» **Problem details**
Should a line below contain the word "Viewport", report it.

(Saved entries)
--- --- ---

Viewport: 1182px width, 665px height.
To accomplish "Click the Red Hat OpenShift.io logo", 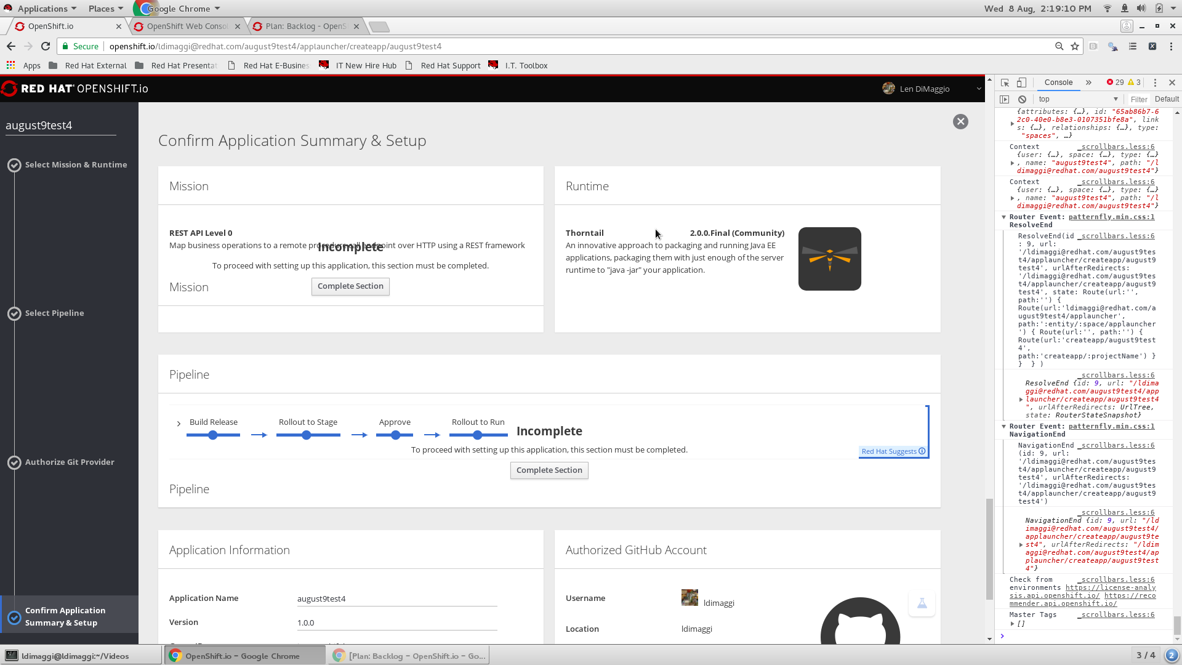I will point(75,88).
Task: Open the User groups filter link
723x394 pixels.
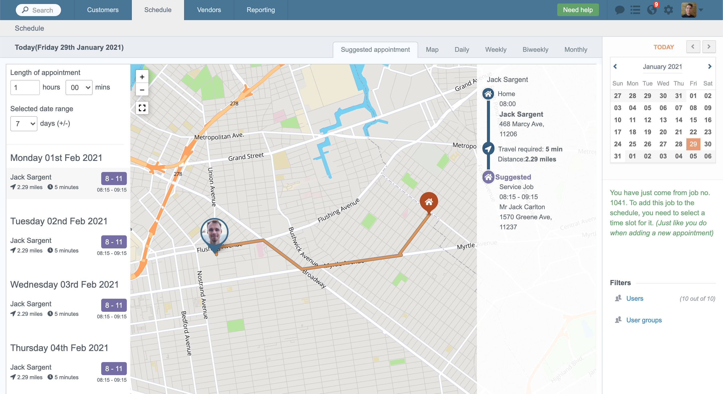Action: coord(644,320)
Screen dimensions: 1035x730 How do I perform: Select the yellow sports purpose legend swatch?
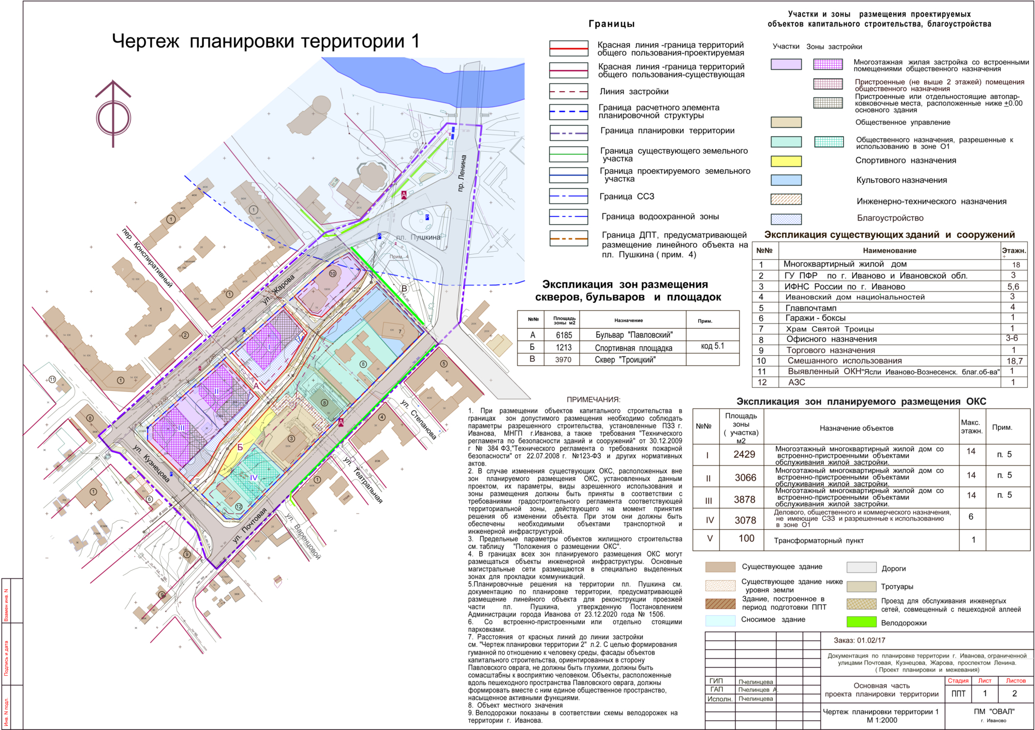[786, 161]
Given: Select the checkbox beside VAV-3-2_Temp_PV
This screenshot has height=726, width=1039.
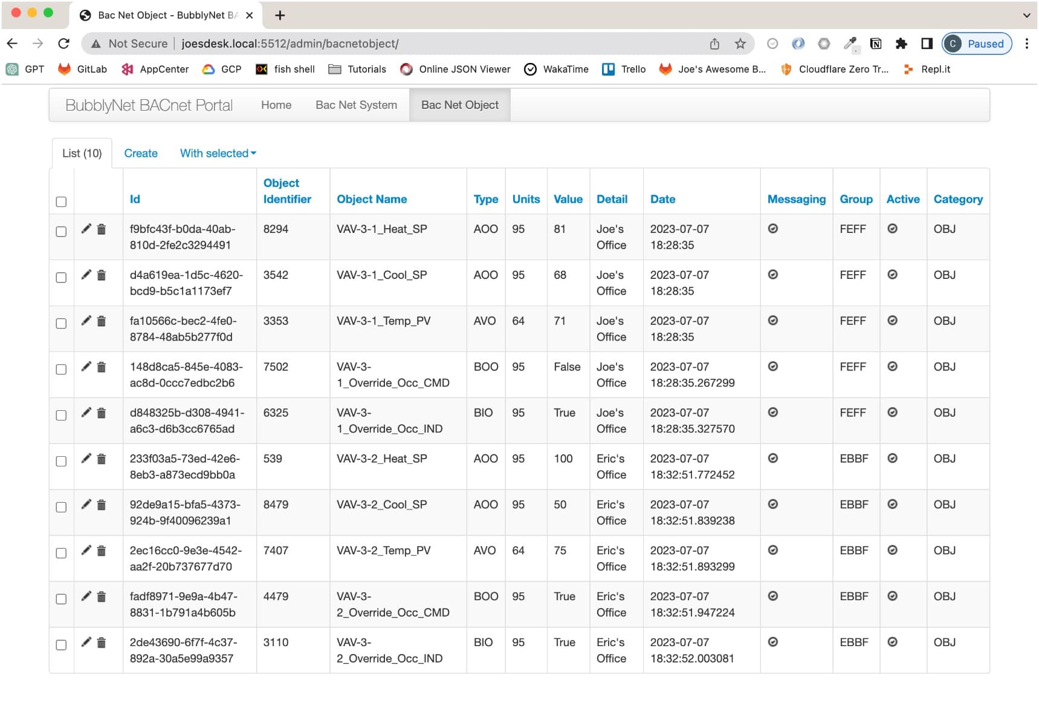Looking at the screenshot, I should [x=61, y=552].
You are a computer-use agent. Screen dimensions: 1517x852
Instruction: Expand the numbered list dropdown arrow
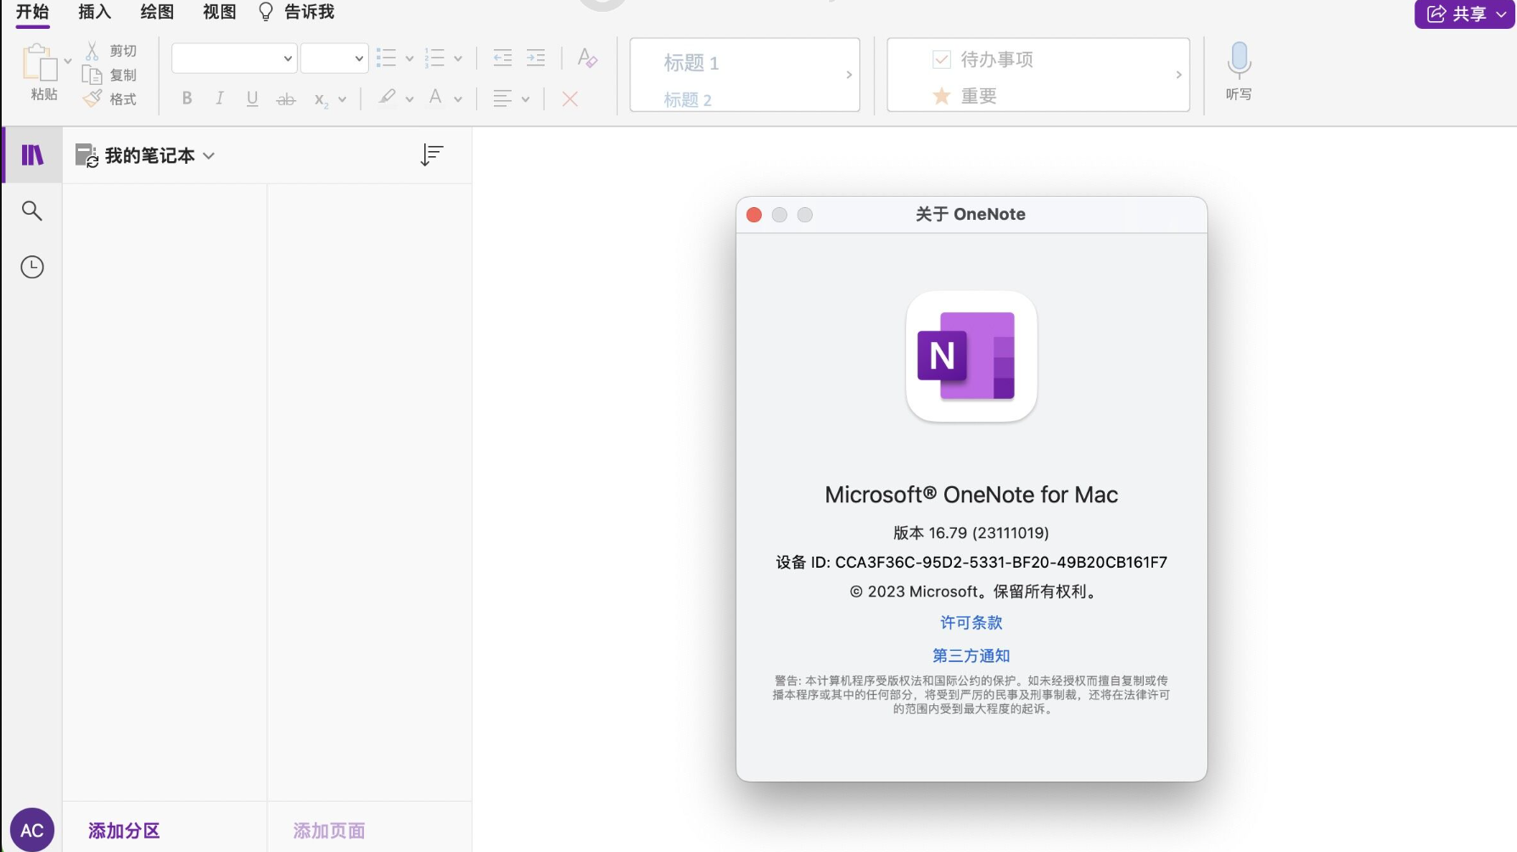[459, 58]
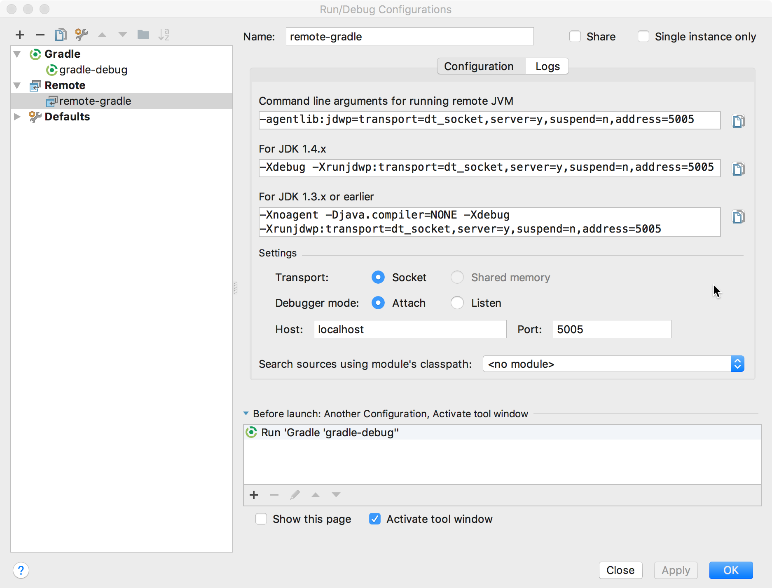Apply the configuration changes

676,570
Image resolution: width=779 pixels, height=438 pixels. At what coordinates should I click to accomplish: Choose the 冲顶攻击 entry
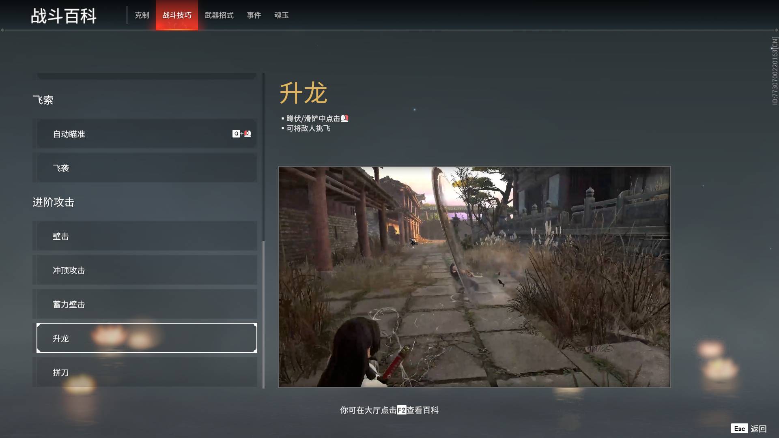click(x=146, y=270)
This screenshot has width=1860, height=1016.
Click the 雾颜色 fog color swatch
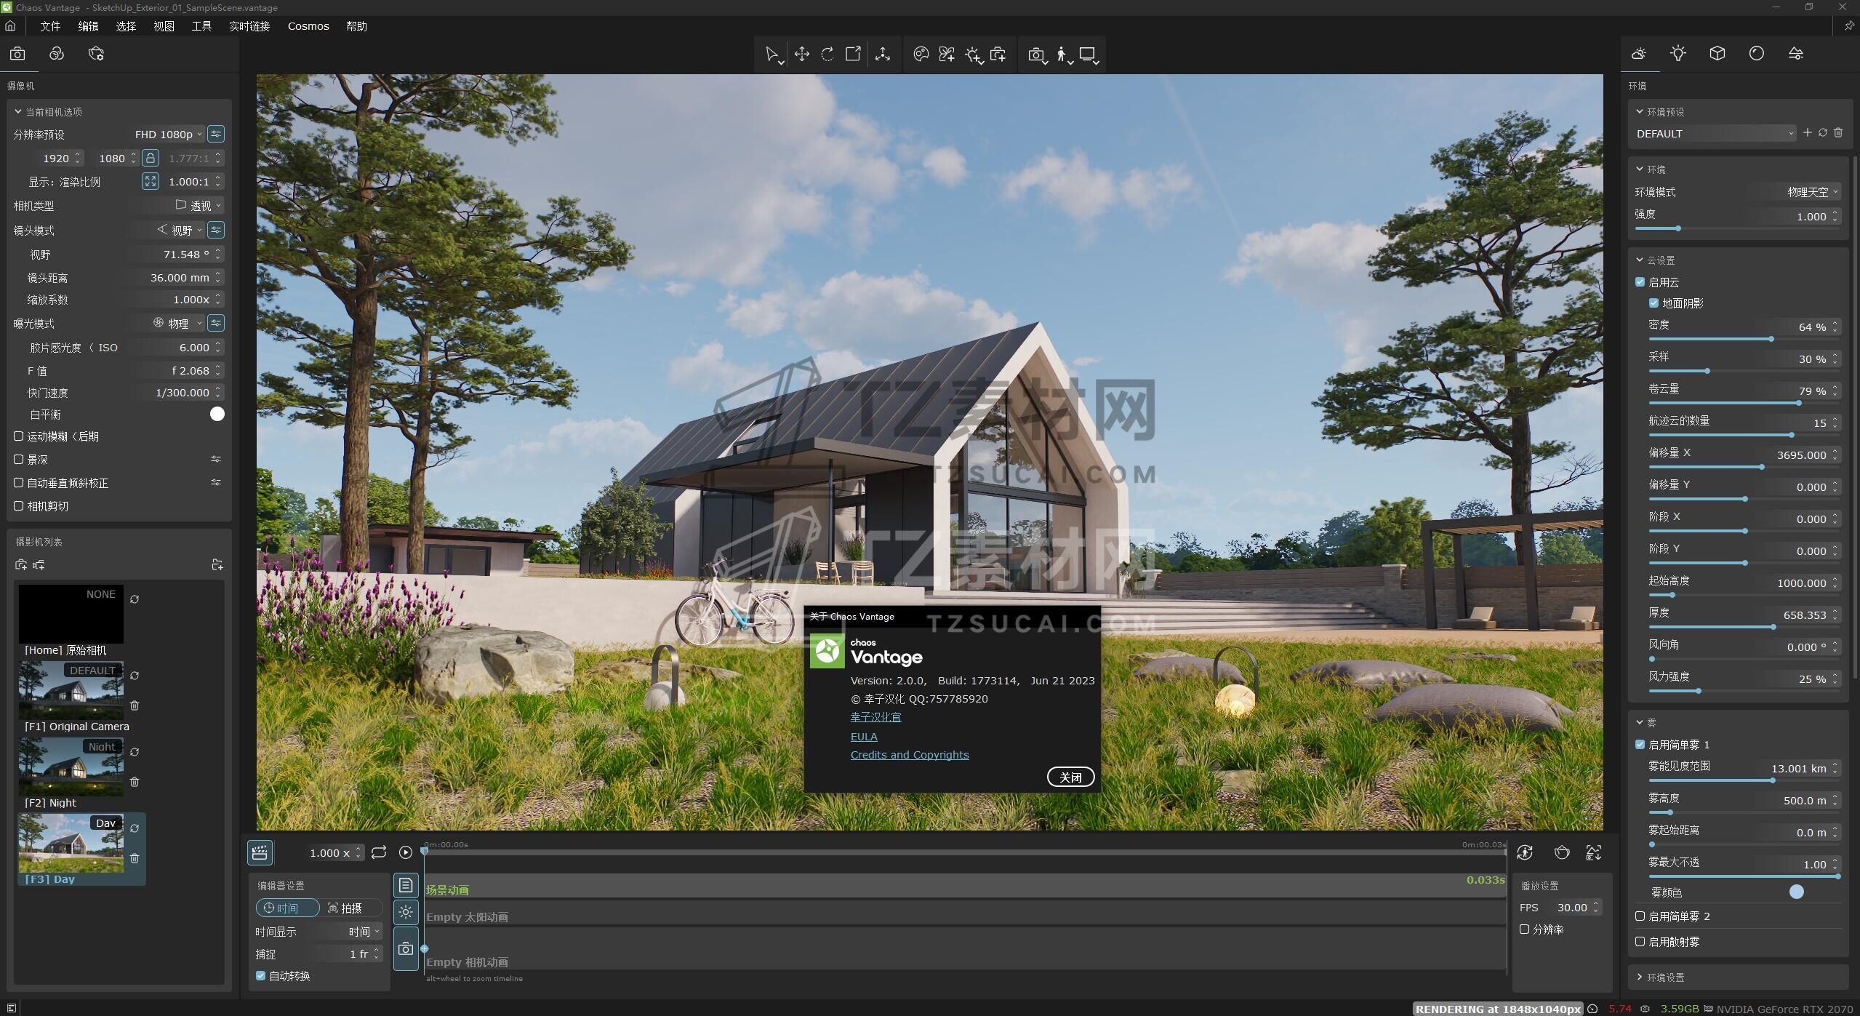point(1796,892)
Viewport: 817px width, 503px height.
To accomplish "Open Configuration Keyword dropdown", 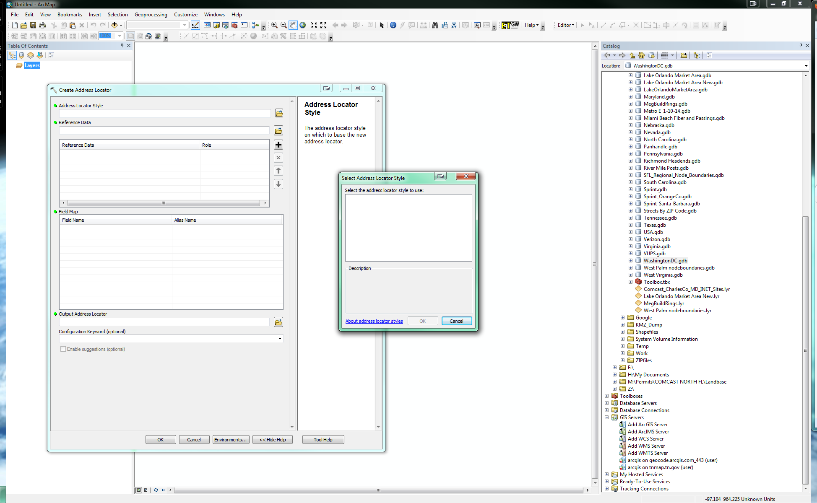I will [x=280, y=339].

--- --- ---

» **Response**
Viewport: 1182px width, 665px height.
Viewport: 817px width, 503px height.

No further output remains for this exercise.